The present experimental study investigated the flow resistance of pulsating turbulent pipe flow. The effect of frictional losses is determined for the different diameters of the pipes, pulsation frequency, and amplitude and compared with steady flow. Further, the influence of wave patterns (sinusoidal, square, and triangular) on flow resistance is examined. The flow resistance obtained for pulsating flow in terms of dimensionless frequency parameter ( √𝜔́ ) does not show any effects with the pipe diameters. The results show that the flow resistance decreases with the Reynolds number for both steady and pulsating flow. It is experimentally demonstrated that the flow resistance of pulsating flows is greater than that of steady flow in the same range of Reynolds number. Further, for a given pulsation amplitude, the enhancement in friction factor increases with an increase in pulsation frequency. It is attributed that pulsation increases fluid-particle interaction between the fluid layers and with the surface and gives rise to friction.
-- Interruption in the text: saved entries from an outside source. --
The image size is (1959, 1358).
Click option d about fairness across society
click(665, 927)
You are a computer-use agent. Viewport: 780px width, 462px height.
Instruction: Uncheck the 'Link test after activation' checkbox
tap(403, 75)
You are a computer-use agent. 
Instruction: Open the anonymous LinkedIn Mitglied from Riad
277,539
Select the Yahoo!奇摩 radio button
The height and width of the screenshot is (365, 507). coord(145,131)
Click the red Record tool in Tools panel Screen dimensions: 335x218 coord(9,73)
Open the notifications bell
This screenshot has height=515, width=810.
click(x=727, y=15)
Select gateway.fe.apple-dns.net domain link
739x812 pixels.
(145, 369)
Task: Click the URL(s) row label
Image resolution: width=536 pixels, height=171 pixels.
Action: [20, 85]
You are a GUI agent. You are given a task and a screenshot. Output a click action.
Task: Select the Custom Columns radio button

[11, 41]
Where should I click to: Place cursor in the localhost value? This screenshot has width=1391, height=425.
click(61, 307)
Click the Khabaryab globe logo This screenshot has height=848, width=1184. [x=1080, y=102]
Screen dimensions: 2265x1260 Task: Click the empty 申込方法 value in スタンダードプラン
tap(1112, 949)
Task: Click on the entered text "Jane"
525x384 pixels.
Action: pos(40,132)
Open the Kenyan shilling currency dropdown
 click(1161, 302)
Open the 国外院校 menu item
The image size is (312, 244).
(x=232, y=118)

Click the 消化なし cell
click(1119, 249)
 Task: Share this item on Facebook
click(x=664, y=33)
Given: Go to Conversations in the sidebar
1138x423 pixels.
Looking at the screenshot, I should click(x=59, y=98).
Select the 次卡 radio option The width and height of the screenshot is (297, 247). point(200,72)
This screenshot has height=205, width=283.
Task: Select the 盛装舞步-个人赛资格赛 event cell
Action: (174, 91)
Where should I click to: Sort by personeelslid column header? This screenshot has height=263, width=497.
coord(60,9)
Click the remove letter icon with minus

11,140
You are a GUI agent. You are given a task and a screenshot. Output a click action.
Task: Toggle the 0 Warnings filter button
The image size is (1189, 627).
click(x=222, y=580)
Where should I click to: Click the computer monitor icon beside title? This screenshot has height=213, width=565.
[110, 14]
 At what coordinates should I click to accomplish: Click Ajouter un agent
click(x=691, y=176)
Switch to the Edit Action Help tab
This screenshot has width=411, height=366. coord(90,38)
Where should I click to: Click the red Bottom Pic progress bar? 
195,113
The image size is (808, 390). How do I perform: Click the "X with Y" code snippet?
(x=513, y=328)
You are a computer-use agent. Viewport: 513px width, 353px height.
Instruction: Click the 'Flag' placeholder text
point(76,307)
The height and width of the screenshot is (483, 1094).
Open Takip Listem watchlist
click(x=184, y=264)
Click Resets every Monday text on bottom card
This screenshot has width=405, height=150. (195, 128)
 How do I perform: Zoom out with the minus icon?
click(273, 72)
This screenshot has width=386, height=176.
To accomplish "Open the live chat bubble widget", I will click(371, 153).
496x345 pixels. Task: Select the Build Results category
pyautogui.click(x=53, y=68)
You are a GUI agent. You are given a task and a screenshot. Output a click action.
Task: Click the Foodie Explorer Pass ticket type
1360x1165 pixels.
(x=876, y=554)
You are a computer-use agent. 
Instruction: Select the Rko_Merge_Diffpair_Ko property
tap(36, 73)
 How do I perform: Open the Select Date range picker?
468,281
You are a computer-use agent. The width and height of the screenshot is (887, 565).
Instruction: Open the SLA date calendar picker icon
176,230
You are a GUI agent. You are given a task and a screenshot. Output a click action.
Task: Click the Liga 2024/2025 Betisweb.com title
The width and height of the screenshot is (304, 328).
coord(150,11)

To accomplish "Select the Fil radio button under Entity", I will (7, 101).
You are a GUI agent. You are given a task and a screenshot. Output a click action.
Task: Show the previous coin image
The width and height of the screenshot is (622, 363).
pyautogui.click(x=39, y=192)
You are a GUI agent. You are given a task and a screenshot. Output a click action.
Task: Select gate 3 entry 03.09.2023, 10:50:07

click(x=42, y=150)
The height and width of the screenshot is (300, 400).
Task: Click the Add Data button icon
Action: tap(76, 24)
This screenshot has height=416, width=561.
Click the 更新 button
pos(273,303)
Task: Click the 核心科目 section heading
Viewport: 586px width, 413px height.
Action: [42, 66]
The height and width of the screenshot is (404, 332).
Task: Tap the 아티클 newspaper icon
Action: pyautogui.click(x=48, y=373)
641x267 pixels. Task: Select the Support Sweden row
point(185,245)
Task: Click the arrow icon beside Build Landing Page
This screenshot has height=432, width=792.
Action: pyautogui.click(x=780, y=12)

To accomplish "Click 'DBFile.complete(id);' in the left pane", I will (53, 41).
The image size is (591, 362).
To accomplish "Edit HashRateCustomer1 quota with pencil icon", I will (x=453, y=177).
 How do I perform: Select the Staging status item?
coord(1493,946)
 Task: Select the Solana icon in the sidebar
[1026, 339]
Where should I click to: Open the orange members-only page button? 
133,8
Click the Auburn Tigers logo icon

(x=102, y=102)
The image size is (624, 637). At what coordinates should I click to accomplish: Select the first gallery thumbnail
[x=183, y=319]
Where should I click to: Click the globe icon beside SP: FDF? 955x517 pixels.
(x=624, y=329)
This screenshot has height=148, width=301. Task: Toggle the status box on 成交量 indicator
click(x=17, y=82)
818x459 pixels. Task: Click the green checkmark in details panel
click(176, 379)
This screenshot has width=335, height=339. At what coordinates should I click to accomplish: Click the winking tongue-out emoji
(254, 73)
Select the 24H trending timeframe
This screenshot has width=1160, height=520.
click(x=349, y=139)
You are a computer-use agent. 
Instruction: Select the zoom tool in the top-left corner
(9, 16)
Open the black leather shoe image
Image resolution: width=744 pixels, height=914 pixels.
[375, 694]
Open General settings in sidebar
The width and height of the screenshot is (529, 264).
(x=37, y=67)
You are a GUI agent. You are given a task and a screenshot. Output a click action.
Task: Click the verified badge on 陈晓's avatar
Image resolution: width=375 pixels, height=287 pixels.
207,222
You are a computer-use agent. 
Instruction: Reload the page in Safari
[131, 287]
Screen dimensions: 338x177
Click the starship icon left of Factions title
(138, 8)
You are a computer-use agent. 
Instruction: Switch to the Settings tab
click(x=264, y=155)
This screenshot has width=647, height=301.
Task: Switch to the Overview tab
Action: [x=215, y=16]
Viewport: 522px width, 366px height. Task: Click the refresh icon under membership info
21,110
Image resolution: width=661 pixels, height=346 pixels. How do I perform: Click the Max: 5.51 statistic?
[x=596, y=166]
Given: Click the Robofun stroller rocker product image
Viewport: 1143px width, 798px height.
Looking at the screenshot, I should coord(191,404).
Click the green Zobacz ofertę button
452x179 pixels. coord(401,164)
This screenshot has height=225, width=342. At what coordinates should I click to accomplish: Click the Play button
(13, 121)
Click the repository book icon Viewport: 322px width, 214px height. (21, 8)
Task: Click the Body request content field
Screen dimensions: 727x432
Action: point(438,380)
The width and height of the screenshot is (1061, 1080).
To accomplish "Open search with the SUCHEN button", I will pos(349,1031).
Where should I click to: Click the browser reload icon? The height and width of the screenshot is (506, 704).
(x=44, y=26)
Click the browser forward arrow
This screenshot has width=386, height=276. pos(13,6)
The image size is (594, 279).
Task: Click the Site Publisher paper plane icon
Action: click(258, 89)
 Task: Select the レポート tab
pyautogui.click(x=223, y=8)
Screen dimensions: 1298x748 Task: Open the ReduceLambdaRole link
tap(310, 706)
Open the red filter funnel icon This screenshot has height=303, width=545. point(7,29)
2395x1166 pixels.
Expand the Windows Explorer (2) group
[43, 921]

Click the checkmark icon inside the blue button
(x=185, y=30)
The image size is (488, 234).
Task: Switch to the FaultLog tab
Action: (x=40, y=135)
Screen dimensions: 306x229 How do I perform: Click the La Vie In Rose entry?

The pulsation amplitude represents the fluid location acceleration, increasing the amplitude, the transverse interaction between the fluid layers increases and exhibiting more frictional resistance. The flow resistance in the accelerating zone increases and decreases in the decelerating zone of the pulsating flow. The decelerating zone's flow resistance is higher than the steady flow for the same Reynolds number. It indicates that the flow resistance is highly dependent on the transverse interaction of the fluid layers rather than the velocity.